TASK PROMPT -
Reproduce the radiation center story below word for word, from start to finish.

---------- PAGE EXTRACT ----------

Her face literally glowed with her peaceful smile as she looked up at me. It was the first week in the radiation center in the late Fall of 2012 and I’d fallen into treatment routine, into exhaustion, and honestly, into a sense of self-pity that Chase’s diagnosis was one of the worst I’d heard of at that time.
And then I met this woman. She was petite, energetic, had the biggest smile, and was waiting for her son. She sat folded into a kid’s chair in the play room while her older daughter danced across the room doing math facts on the white board and checking in to make sure she got it right. As the blond girl and the math facts moved around us, this woman with the peaceful smile would tell me that her son had a cancer with no cure. They knew it from the beginning: every treatment was but a buyer of time. And as I worked to accept the words that came from her mouth, she spoke of knowing True Peace and making the most of what they were given. In her own words, describing the same moment by moment refrain that I was coming to know. She’d gone before me, into harder places, and her wisdom held me up in those first weeks and new treatments.
Within a month, I’d stand in the radiation center and cheer on her darling son as he graduated. Bald and emaciated with his “radiation tan”, he got his coin and his certificate and he was done. As I watched him stand there, I was so encouraged that Chase would soon be done. Rusty had gone before us that way and seemed to say “Hey, this can be done.“
And then the good news came as Chase finished radiation the following month. A reprieve had been granted and Rusty’s health was strong.

---------- DATA ----------

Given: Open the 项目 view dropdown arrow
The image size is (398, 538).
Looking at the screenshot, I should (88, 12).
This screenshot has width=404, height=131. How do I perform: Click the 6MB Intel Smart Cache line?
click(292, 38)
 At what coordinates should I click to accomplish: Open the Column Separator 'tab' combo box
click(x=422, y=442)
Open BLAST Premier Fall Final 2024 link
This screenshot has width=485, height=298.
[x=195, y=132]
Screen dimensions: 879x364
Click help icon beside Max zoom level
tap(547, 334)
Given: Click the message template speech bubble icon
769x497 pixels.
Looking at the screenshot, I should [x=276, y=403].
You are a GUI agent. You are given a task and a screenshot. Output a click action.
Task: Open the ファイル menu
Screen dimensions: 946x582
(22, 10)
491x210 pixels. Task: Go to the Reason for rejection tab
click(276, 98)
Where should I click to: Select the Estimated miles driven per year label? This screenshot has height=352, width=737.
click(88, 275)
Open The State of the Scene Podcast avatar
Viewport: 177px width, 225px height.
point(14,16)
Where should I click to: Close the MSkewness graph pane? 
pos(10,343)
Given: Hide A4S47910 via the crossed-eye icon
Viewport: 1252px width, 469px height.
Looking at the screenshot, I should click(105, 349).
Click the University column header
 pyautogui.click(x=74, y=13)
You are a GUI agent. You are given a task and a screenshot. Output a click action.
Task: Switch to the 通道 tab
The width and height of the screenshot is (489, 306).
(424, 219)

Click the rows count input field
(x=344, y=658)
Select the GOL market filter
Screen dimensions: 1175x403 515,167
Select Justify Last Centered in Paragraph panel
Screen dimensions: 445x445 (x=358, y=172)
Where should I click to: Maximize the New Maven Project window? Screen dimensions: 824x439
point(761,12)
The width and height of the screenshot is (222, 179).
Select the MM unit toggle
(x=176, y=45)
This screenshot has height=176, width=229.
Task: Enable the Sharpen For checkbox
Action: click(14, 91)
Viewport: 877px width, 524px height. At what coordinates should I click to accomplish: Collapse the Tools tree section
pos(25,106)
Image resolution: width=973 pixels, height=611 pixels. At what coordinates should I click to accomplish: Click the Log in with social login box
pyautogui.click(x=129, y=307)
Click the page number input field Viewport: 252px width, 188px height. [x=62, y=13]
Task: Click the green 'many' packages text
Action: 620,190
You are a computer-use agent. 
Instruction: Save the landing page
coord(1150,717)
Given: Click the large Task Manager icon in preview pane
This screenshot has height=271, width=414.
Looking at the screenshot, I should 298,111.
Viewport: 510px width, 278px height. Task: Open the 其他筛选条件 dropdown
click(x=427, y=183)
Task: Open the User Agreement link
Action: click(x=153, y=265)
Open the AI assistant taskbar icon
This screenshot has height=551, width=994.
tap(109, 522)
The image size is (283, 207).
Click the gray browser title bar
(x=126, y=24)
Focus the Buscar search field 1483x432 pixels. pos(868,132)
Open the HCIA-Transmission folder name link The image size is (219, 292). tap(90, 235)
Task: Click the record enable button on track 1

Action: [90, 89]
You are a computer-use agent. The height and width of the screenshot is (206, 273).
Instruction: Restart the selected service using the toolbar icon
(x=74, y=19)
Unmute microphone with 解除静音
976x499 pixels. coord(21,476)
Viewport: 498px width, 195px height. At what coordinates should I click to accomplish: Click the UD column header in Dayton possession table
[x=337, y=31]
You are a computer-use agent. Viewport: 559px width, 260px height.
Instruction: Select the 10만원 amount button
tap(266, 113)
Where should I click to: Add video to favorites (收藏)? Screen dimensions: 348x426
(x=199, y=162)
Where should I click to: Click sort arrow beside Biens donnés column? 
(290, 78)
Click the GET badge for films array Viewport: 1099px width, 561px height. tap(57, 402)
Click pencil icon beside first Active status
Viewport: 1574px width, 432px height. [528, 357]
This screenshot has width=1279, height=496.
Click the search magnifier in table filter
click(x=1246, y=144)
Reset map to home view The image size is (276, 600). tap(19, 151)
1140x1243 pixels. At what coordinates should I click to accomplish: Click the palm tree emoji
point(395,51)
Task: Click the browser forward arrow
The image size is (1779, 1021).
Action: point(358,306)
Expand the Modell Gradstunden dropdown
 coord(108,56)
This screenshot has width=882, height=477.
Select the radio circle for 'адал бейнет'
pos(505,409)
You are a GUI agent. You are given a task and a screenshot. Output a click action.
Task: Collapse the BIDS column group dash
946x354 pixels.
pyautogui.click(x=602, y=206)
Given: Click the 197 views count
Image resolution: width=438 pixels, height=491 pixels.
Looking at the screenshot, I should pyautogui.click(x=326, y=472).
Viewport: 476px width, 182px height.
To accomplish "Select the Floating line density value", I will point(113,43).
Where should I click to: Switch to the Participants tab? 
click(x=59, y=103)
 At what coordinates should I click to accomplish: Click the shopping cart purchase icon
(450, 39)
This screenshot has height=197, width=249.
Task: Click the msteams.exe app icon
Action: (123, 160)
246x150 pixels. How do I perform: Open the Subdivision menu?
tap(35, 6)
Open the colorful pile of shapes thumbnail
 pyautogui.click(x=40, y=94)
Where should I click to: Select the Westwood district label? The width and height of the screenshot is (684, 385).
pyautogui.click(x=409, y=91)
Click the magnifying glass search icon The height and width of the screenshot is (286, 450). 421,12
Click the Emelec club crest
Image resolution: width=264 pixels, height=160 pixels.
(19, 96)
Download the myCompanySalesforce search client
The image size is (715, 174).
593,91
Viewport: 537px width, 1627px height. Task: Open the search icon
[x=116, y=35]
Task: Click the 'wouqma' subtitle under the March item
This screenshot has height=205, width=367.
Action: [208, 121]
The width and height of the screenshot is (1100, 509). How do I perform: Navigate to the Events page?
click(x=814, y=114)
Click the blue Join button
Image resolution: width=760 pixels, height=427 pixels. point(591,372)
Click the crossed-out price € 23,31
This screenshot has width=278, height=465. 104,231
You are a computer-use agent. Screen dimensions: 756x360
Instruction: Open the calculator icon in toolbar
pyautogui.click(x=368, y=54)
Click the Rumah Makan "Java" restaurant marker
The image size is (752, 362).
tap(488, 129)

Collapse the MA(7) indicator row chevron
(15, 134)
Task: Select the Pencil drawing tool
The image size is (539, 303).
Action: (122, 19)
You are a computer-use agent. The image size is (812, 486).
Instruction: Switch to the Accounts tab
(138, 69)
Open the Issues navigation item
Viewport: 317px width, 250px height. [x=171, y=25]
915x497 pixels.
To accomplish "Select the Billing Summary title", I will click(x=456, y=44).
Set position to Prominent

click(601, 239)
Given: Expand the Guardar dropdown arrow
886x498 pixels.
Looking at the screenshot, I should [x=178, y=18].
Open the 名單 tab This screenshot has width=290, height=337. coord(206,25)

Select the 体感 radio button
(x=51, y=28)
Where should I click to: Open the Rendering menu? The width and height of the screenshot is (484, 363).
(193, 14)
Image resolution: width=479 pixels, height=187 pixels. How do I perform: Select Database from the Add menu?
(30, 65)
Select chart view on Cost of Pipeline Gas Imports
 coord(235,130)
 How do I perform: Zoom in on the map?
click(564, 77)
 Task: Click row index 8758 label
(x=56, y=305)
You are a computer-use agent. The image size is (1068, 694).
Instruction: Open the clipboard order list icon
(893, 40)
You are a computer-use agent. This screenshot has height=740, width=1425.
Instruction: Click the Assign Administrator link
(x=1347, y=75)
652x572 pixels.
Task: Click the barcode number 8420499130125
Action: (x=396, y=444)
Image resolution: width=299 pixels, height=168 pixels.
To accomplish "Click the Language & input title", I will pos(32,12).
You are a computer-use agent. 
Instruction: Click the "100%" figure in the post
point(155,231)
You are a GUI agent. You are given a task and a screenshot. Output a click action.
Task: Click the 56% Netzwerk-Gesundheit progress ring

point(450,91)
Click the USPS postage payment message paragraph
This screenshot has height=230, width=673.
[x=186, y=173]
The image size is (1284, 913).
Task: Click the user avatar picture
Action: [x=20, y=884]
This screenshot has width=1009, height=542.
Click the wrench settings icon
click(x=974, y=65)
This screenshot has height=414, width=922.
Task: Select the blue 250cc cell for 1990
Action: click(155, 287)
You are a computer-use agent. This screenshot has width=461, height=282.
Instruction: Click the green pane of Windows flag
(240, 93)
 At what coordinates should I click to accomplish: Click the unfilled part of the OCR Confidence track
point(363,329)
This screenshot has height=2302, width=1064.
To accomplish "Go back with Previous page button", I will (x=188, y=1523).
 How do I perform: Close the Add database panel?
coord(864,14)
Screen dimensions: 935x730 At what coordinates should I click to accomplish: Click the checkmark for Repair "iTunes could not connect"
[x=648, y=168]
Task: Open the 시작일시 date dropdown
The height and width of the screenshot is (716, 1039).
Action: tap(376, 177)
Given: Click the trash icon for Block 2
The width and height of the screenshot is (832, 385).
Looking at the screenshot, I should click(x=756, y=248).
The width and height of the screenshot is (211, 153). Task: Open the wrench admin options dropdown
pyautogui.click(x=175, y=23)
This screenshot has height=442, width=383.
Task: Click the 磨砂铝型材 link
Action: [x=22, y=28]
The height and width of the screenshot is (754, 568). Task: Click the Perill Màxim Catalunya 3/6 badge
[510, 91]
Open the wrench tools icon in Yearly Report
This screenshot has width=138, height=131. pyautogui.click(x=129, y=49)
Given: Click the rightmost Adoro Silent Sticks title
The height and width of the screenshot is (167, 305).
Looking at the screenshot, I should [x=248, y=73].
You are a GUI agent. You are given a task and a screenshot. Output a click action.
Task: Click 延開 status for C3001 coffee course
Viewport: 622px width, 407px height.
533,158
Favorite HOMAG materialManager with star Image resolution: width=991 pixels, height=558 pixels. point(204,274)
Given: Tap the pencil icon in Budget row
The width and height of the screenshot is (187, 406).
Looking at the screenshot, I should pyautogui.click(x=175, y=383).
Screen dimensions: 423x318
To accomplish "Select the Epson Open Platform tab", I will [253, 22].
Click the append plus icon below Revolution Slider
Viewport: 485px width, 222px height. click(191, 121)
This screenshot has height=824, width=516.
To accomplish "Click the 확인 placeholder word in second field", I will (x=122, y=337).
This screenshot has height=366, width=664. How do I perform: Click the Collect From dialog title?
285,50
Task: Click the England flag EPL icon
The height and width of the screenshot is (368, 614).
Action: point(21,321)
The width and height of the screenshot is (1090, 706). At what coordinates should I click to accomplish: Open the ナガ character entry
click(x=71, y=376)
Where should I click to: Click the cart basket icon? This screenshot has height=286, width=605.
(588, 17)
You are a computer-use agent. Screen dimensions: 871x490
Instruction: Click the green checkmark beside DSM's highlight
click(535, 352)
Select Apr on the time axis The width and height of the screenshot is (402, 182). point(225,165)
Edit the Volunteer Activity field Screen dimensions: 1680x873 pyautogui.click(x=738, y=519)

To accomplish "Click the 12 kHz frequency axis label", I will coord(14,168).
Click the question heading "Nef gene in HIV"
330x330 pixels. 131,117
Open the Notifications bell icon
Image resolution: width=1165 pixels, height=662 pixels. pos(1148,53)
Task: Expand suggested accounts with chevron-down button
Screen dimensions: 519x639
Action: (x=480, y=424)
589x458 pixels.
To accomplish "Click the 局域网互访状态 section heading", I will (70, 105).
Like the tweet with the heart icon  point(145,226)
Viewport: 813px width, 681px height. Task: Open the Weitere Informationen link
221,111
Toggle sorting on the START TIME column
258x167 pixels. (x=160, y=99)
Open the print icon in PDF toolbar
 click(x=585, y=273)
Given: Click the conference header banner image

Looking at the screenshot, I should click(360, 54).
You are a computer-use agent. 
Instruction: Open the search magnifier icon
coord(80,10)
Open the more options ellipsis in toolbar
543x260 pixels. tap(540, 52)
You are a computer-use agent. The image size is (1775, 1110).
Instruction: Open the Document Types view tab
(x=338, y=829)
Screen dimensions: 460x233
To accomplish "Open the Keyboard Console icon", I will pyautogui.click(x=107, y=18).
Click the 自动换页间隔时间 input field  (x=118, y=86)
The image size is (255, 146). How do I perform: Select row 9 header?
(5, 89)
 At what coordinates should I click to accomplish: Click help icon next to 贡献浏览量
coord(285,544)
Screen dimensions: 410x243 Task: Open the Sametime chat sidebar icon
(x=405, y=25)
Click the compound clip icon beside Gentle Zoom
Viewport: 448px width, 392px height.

----------

TASK RESPONSE -
Her face literally glowed with her peaceful smile as she looked up at me. It was the first week in the radiation center in the late Fall of 2012 and I’d fallen into treatment routine, into exhaustion, and honestly, into a sense of self-pity that Chase’s diagnosis was one of the worst I’d heard of at that time.
And then I met this woman. She was petite, energetic, had the biggest smile, and was waiting for her son. She sat folded into a kid’s chair in the play room while her older daughter danced across the room doing math facts on the white board and checking in to make sure she got it right. As the blond girl and the math facts moved around us, this woman with the peaceful smile would tell me that her son had a cancer with no cure. They knew it from the beginning: every treatment was but a buyer of time. And as I worked to accept the words that came from her mouth, she spoke of knowing True Peace and making the most of what they were given. In her own words, describing the same moment by moment refrain that I was coming to know. She’d gone before me, into harder places, and her wisdom held me up in those first weeks and new treatments.
Within a month, I’d stand in the radiation center and cheer on her darling son as he graduated. Bald and emaciated with his “radiation tan”, he got his coin and his certificate and he was done. As I watched him stand there, I was so encouraged that Chase would soon be done. Rusty had gone before us that way and seemed to say “Hey, this can be done.“
And then the good news came as Chase finished radiation the following month. A reprieve had been granted and Rusty’s health was strong.